Another crucial feature of the consensus message is that—contrary to the motivated cognition of expert consensus account (Kahan et al., 2011)—early research found that highlighting the scientific consensus reduced ideological polarization by increasing acceptance of climate facts among liberals but especially conservatives (Lewandowsky et al., 2013; van der Linden et al., 2014). Researchers testing consensus messaging, therefore, often examine whether the effectiveness of this strategy is moderated by political ideology. While some studies have found that consensus messaging increased conservatives’ feelings of psychological reactance (Chinn & Hart, 2023; Ma et al., 2019, although c.f., van der Linden et al., 2023), meta-analyses find no evidence of moderation by political ideology on climate beliefs (Rode et al., 2023; van Stekelenburg et al., 2022). However, estimates from the recent large global studies provide conflicting evidence. For example, Većkalov et al. (2024) found that consensus messaging was more effective at impacting perceived consensus for conservatives and those with low trust in climate science, whereas van Stekelenburg et al. (2024) found that the strategy worked for both liberals and conservatives but was more effective at impacting perceived consensus for the former. In a more targeted investigation, Goldberg et al. (2022) screened participants according to their prior attitudes via the Global Warming’s Six Americas segmentation and found the greatest treatment effects among the “doubtful” and “dismissive” groups, which tend to be more conservative. Overall, the evidence seems to suggest that the consensus message either works equally well across the political spectrum or slightly better for conservatives.

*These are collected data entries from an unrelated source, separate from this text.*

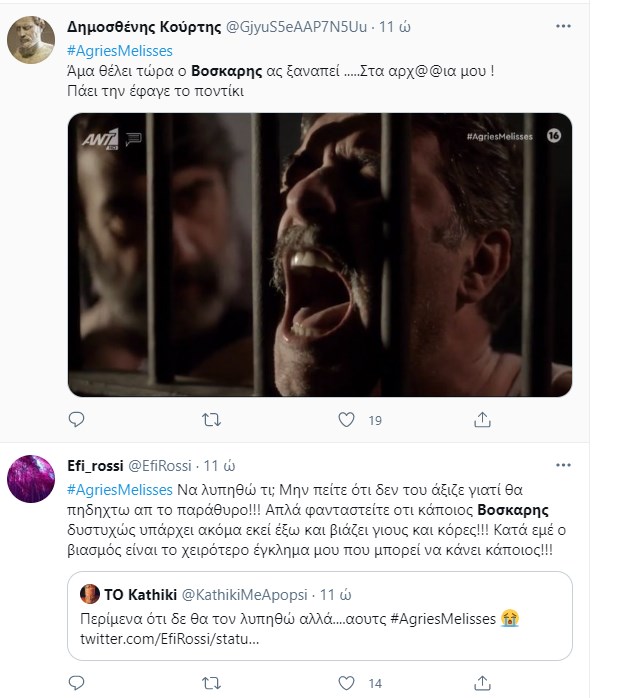Click the #AgriesMelisses hashtag in quoted tweet

coord(433,618)
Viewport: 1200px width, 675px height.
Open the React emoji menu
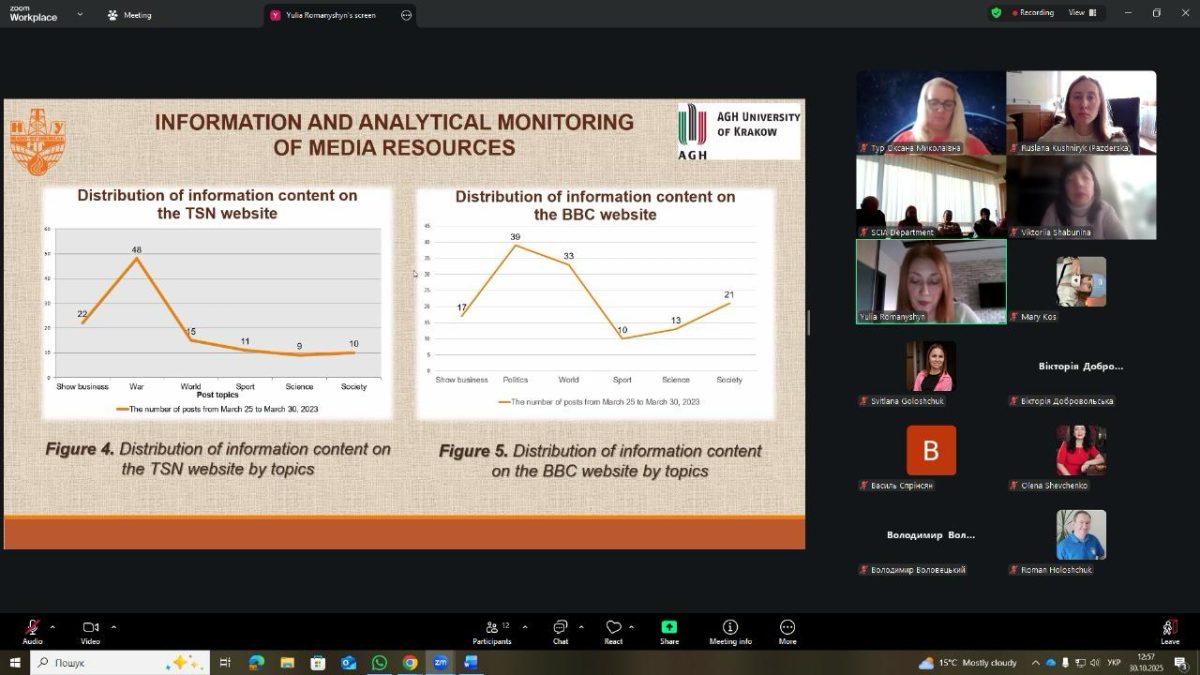tap(613, 631)
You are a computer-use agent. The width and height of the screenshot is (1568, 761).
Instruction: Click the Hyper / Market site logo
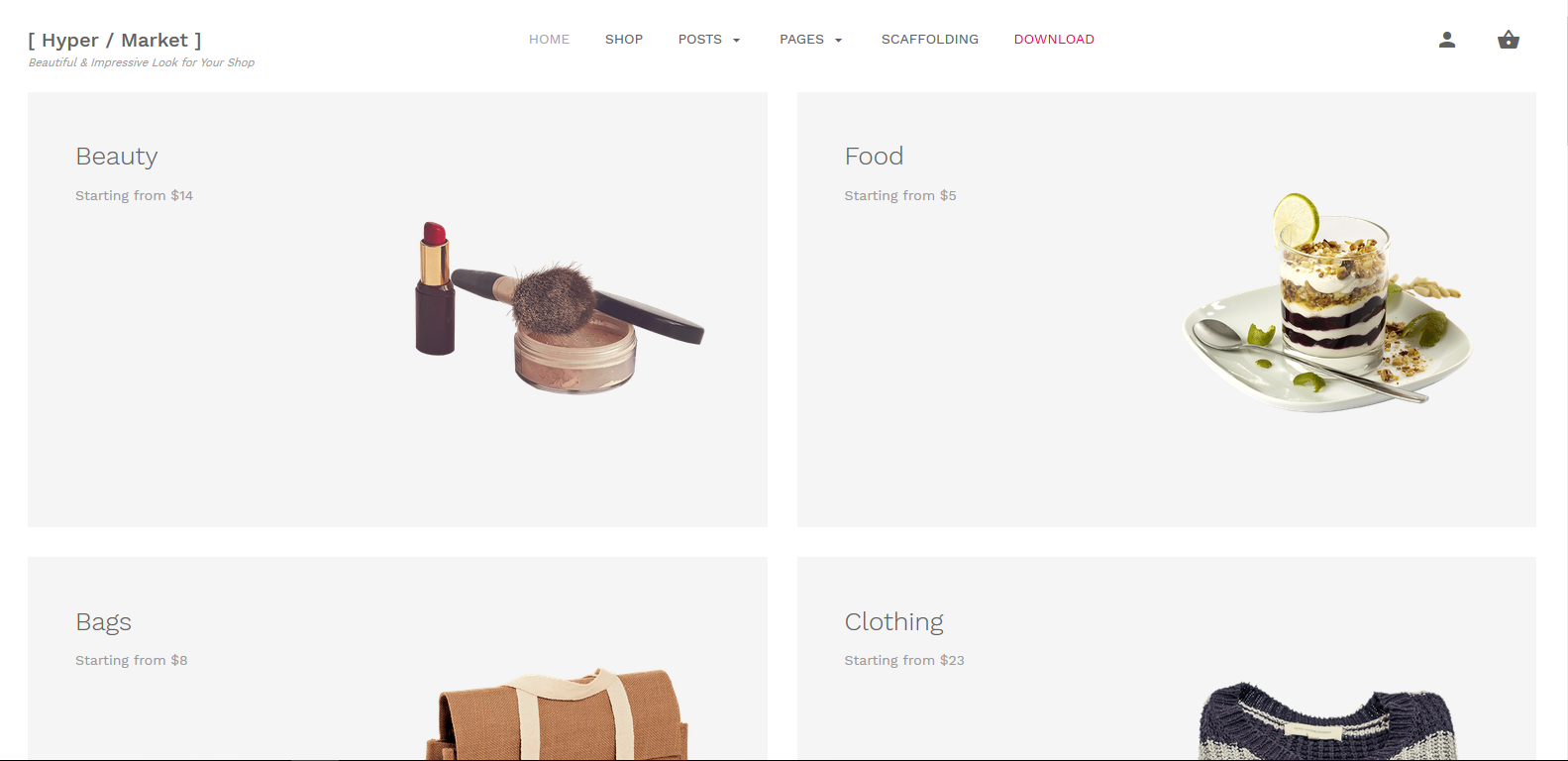[115, 41]
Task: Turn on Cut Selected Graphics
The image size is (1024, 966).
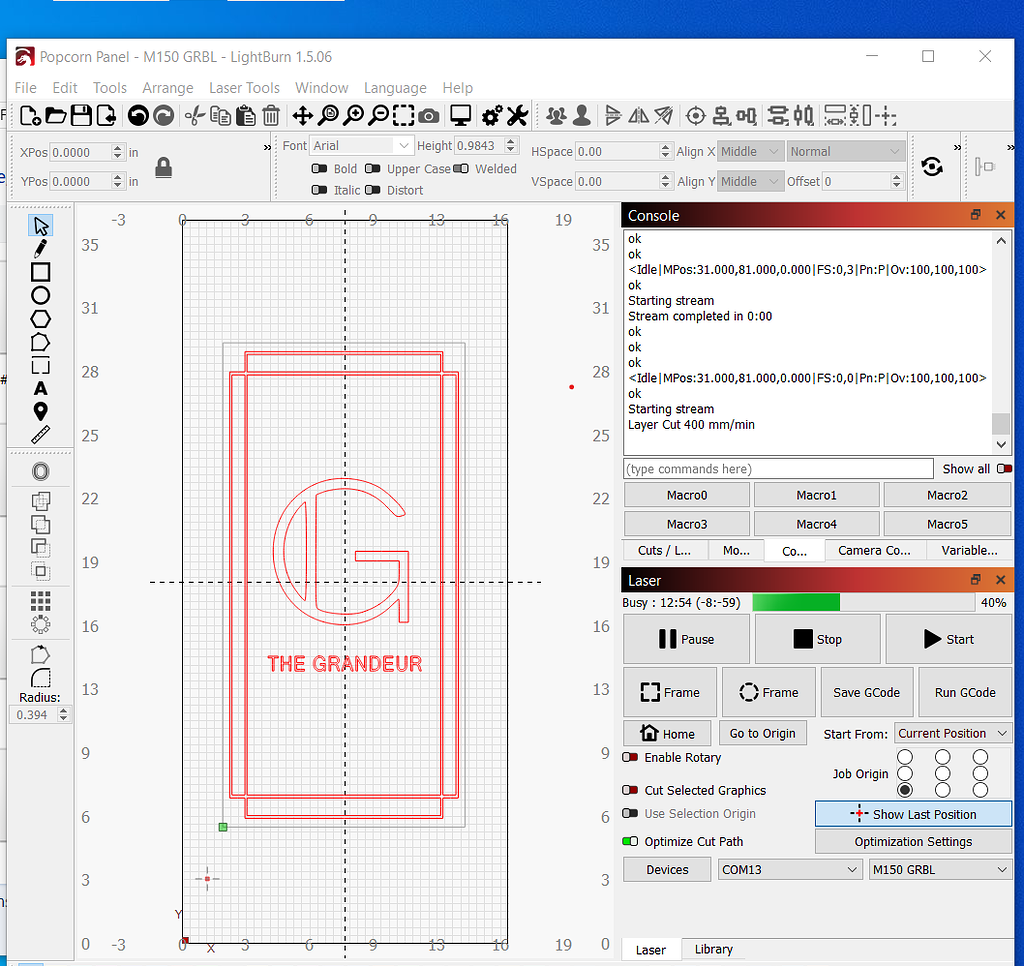Action: coord(631,790)
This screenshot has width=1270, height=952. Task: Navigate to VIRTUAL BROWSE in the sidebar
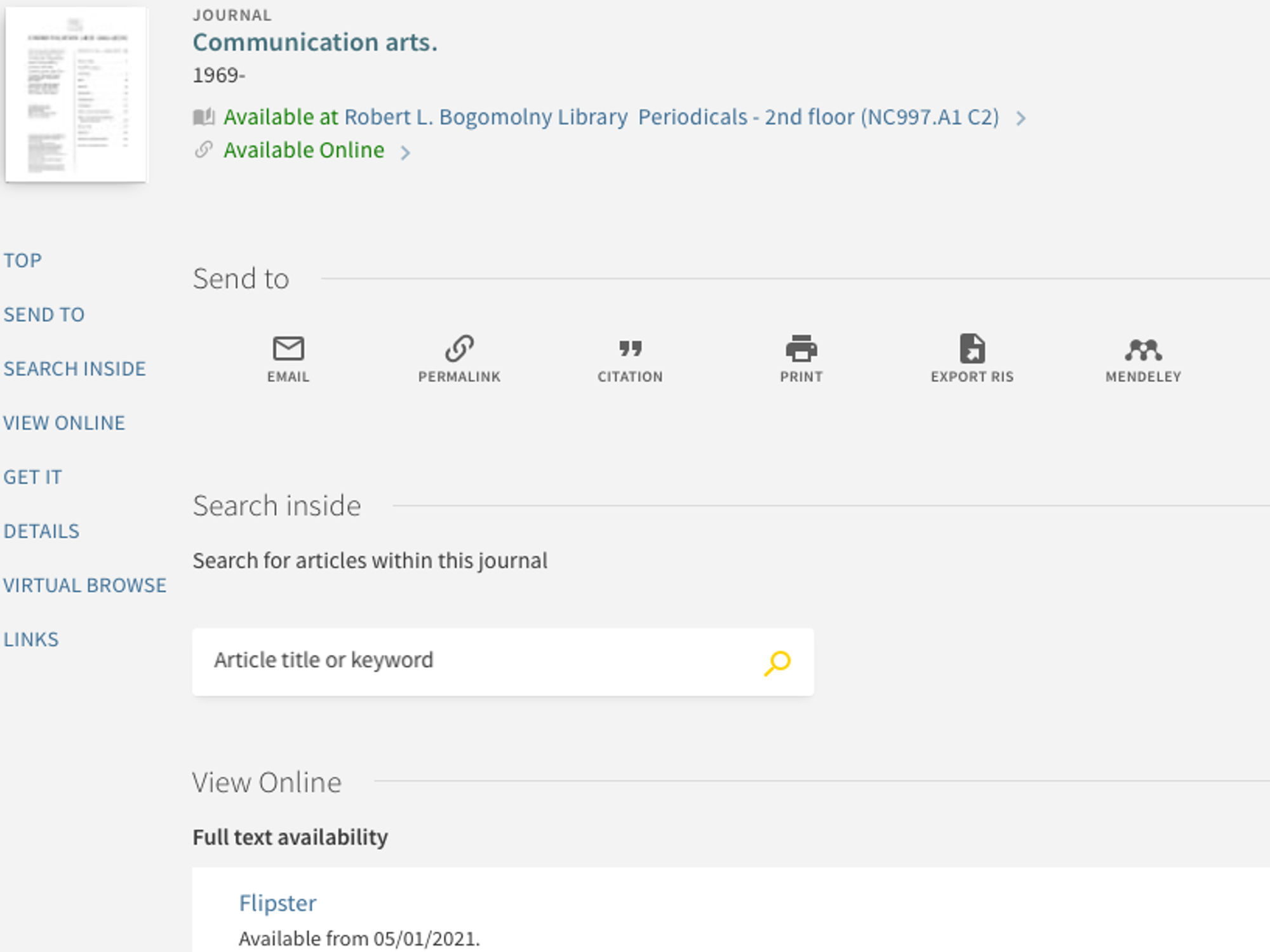pyautogui.click(x=85, y=585)
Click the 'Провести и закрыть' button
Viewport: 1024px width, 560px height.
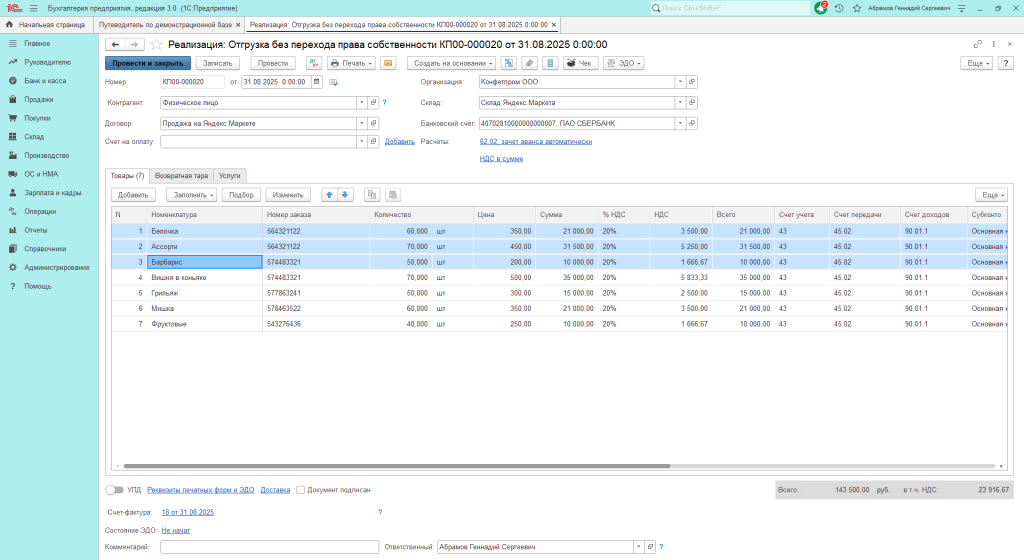148,63
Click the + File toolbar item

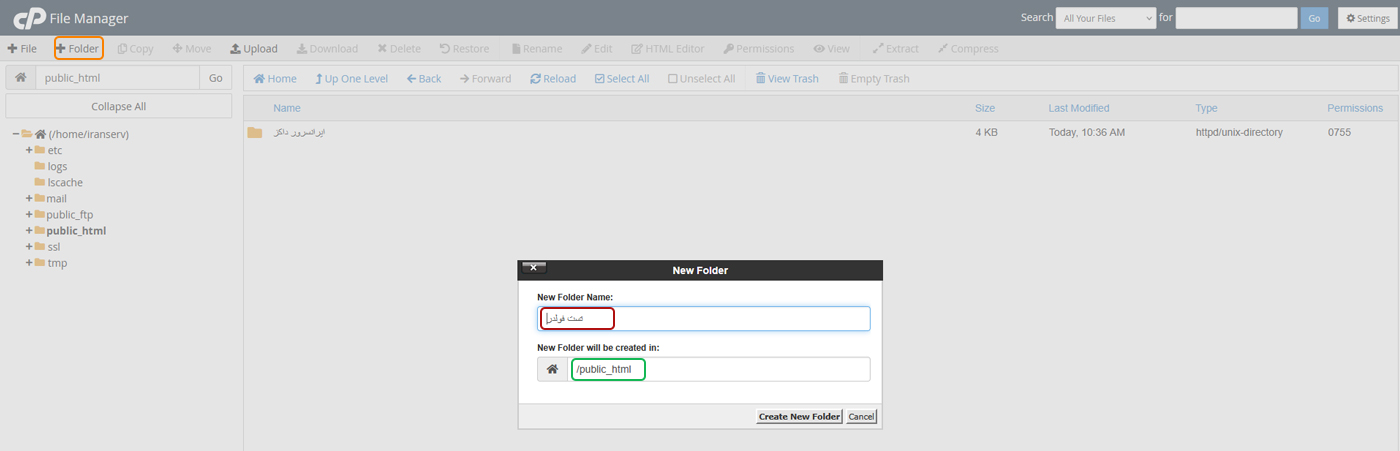(x=22, y=48)
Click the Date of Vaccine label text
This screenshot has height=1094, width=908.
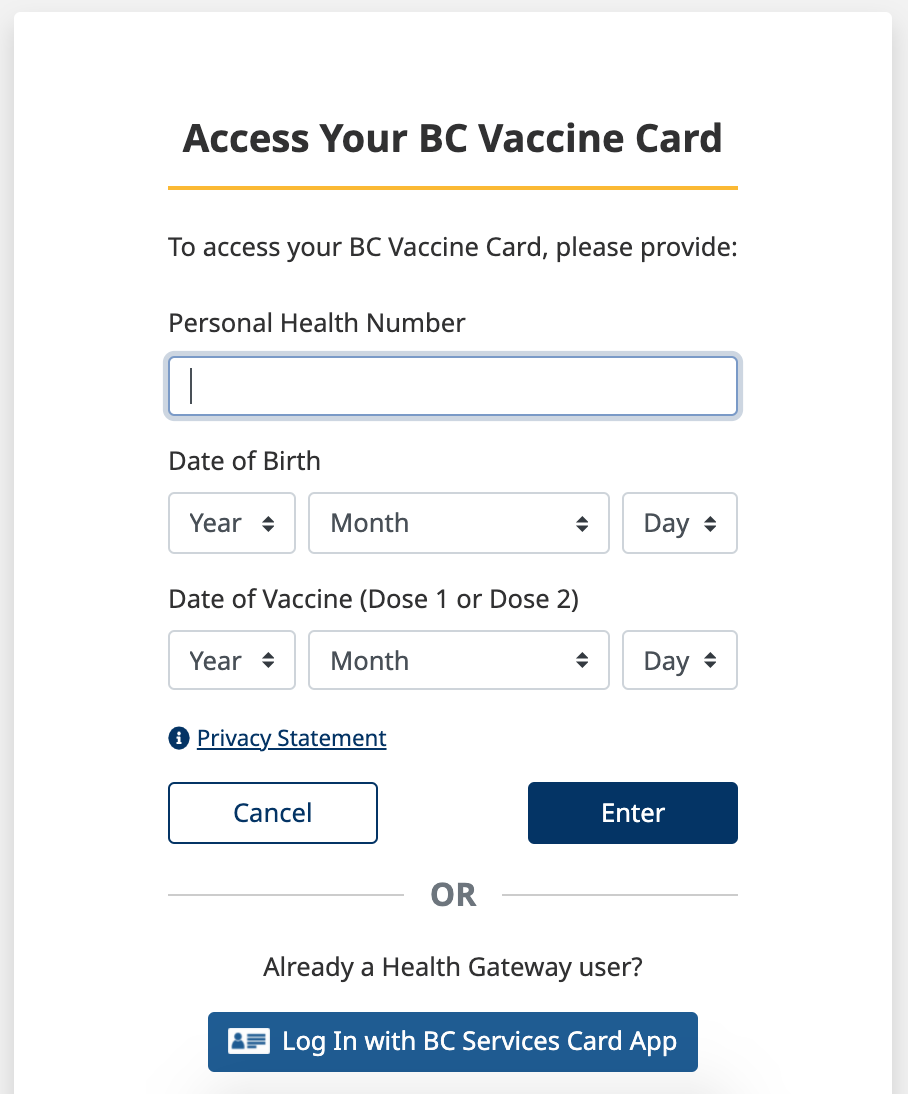click(x=373, y=599)
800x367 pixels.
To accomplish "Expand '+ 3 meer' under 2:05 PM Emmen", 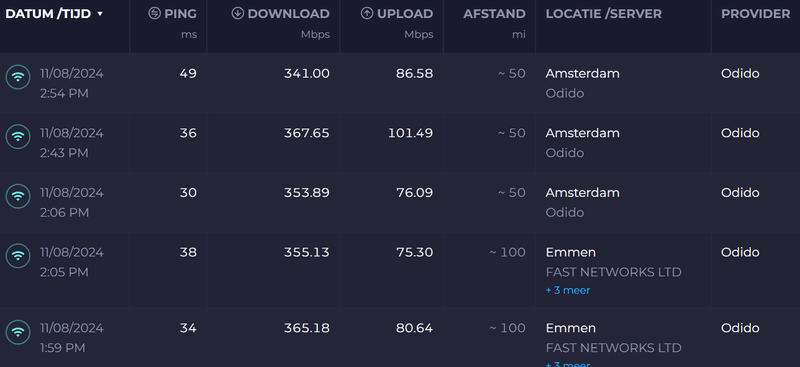I will pyautogui.click(x=568, y=290).

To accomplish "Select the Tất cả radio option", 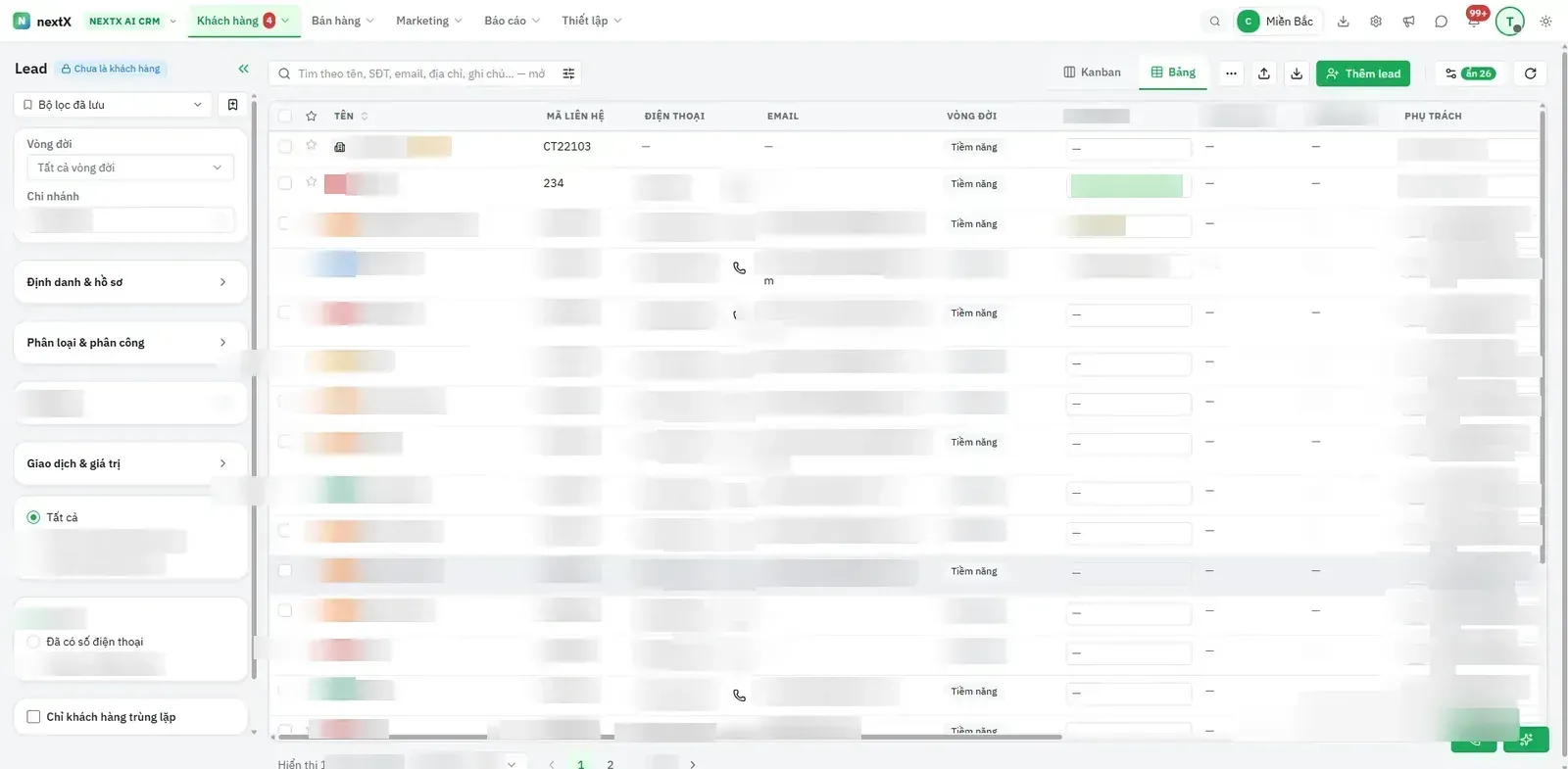I will (x=33, y=517).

The Current Research: A Consensus Messaging Field Experiment
Despite the large number of consensus messaging studies described above, nearly all were conducted in controlled lab settings. To our knowledge, the current study is the first to test consensus messaging in a field experiment with door-to-door canvassing. Researchers have advocated that consensus messaging as a strategy is now well described in terms of cognitive and emotional mechanisms but should be tested in the field (van der Linden, 2021) and that studies should evaluate how the context in which a consensus message is delivered might impact its effectiveness (Bayes et al., 2023), such as through videos (Brewer & McKnight, 2017). Ultimately, the main purpose of this research is not only to advance knowledge about climate cognitions but also to inform real-world campaigns that seek to promote climate solutions. To this extent, it remains to be seen whether consensus can be effectively communicated in the field.
With online lab studies, data collection is quick and easy, but data quality has been scrutinized (e.g., Peer et al., 2022; Webb & Tangney, 2024). Importantly, all opt-in online panels or crowdsourced platforms face the obstacle of self-selection: participants who join online platforms to participate in studies may behave differently from people in more naturalistic settings. Field experiments are costly and time-intensive but can help reduce some of this selection bias by approaching people in their everyday environments. In particular, its reliance on face-to-face, interpersonal discussion between canvassers and participants may be a more engaging experience than simple exposure to a (mediated) message such as in an online experimental setting, with research pointing to its effectiveness in contexts ranging from building support for transgender rights (Broockman & Kalla, 2016) to voter mobilization (Gerber & Green, 1999). In addition, an in-person messenger of consensus is likely to be someone from the same neighborhood, potentially strengthening the trustworthiness of the information and signaling a relevant social norm.
Therefore, we conducted a field experiment to test whether the predictions of the GBM would replicate in this type of study.
Given the aforementioned discussion of political ideology, we also tested whether participants’ political ideology would moderate the effect of the consensus message.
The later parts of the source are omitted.